Now it was time for the kids to build their houses. Theo enjoyed the project thoroughly, although he was the only kid who didn’t understand that he was making a house. As other children chirped about their windows and how they’re building two doors, or uh oh their roof broke, Theo just liked spreading the icing and putting candy on the house. His was the only house without a roof. But he had a good time, and responded well to the help he got from me and one of the TAs. (There are three assistants in the class.)

Grace had instructed the class not to eat the candy. I giggled, figuring it’d be like telling a cat not to play with the ball in front of him. But they really obeyed! I was very impressed by Theo’s class. Sure, a kid or two snuck a piece. Including mine, who couldn’t hide the evidence – icing on his face. But even the teachers snuck some candy. At the end, it became allowed.

I’m glad I got to sit in on this project, because whenever Theo comes home with art projects I wonder how much he did and how much a teacher did. Now I see how the kids really do have to do everything themselves. It’s great for them.

Next was free play. Each kid gets to choose a station to play at. There’s a kitchen area, train area, puzzle area, a library, etc. Theo was the only kid who stood there, a bit lost, while the others ran to do what they wanted to do. Finally, he chose puzzles. Another boy sat at the table with him, but Theo had no interest in interacting, he wanted to work by himself. However, I did see him bring a Blues Clues book to a boy and say “Look, Paul, Boos Coos.”

The free play was adorable. A boy brought around freshly baked (fake) oreos from the kitchen to share with everyone. Other kids had on hats and dresses, even boys. And while Theo played I got to talk to Grace and Jeannie, the speech therapist, for a bit.
They said he still needs to be pushed, but he is progressing. He is starting to ask for assistance more. And the Theo I saw at school was much more the Theo I knew from home. Last time I went, he was a different kid. But this time he was talking and “with it,”
just not as much as the rest of the class. I couldn’t figure out why the other kids in his class were at that school. They didn’t have speech problems, so I guess it had more to do with PT or OT, although that wasn’t evident either. And I saw my favorite kid (besides Theo) go off with a psychologist. What could a 3 year old need to see one about? Poor guy.

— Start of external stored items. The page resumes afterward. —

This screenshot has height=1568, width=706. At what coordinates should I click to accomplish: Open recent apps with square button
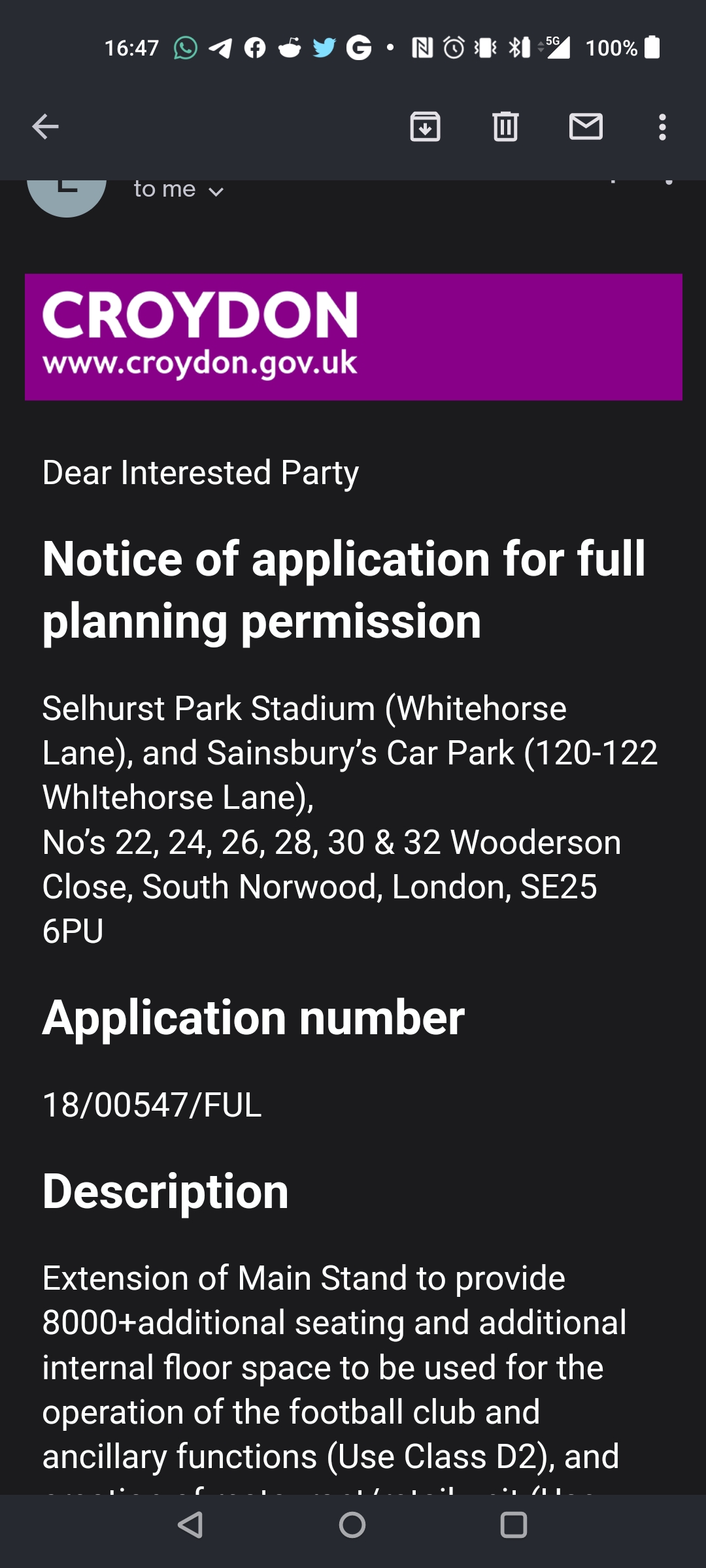[513, 1526]
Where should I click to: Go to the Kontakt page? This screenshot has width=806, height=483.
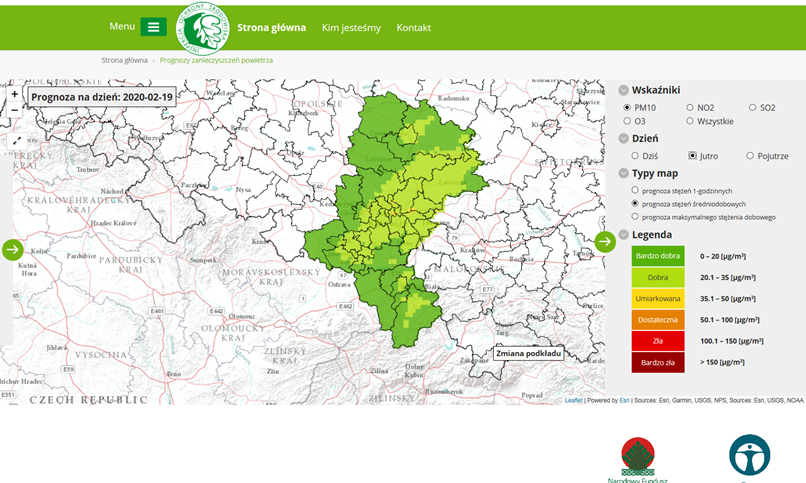click(x=413, y=28)
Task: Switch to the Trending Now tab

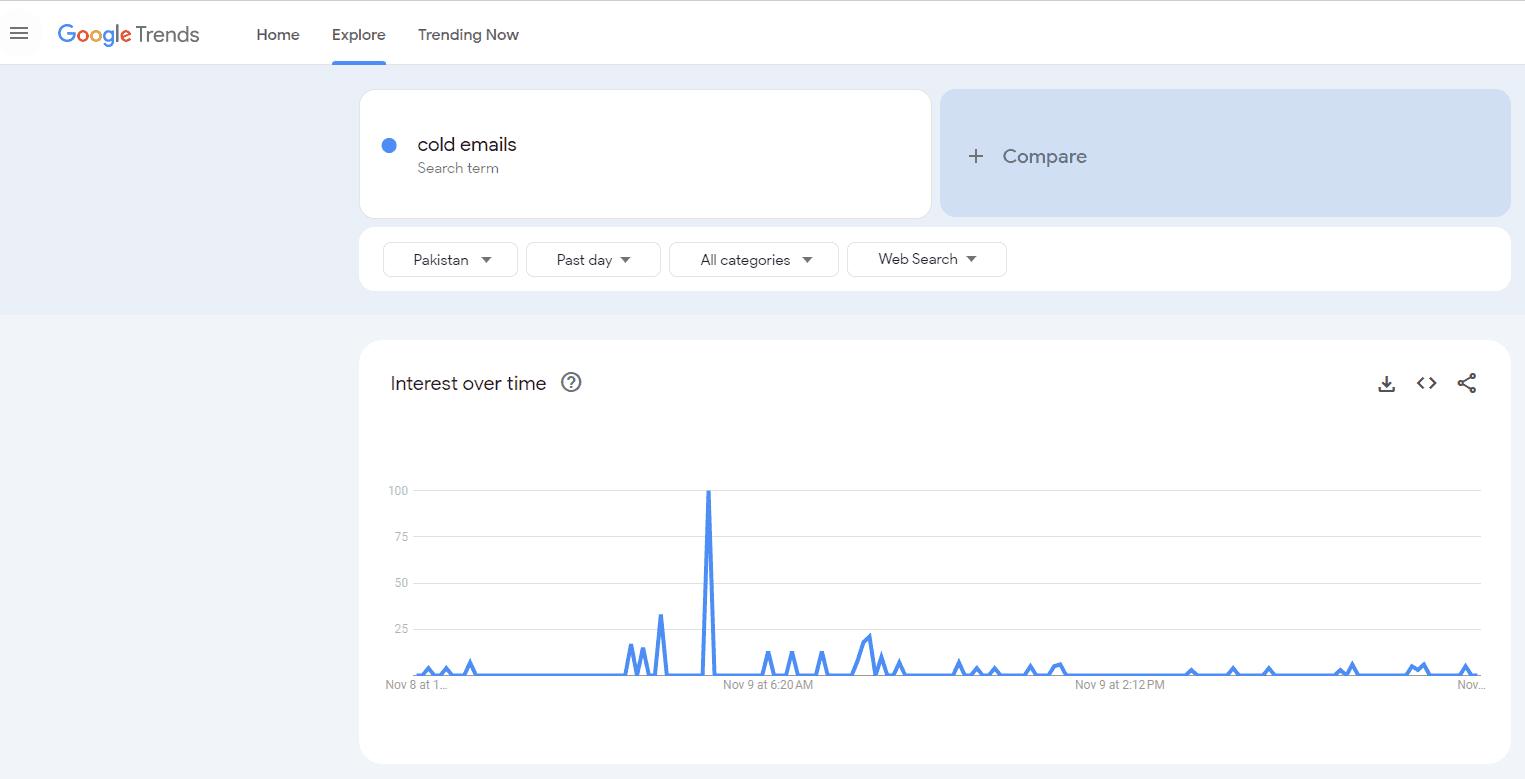Action: click(x=468, y=35)
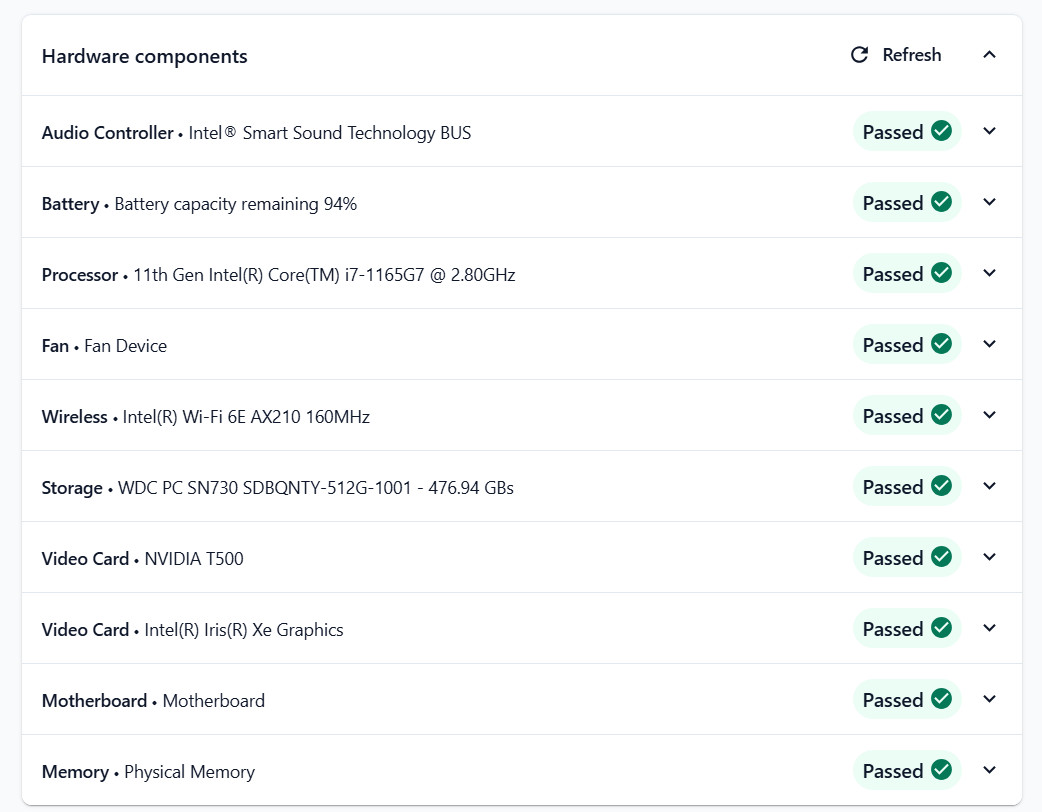
Task: Click the Fan Device green check icon
Action: (941, 344)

Lee, the physical therapist, came in to take Theo with her. Theo said “bye, mommy!” I laughed and told him I was going with him. We went upstairs. Lee is great. She adores Theo. First, he chose to ride the tricycle. For the first time I got to see him pedal on his own! The steering needs work, but he’s getting there. I bet he’ll be a pro by summer.

Next, we went to the mat where a rubber cylindrical swing hangs from a rope. I wish I had a picture of this swing, but it kind of looks like a small punching bag, around which he wraps his arms and legs. Theo loves it! He looks in the mirror as he swings with an enormous smile. Lee has him hold on tight and spins him. She says it’s great for the soft muscle in his back. I got on the swing with him (I couldn’t resist, it looked too fun!), and we both had a blast soaring together. How Theo laughed! He probably thought the notion of mommy on the swing with him was silly. At that point I had to leave, but Theo begged me to come back and get back on the swing with him.

I left feeling good. I had a great time visiting Theo, and watching him learn, socialize, and have fun, as a little boy should.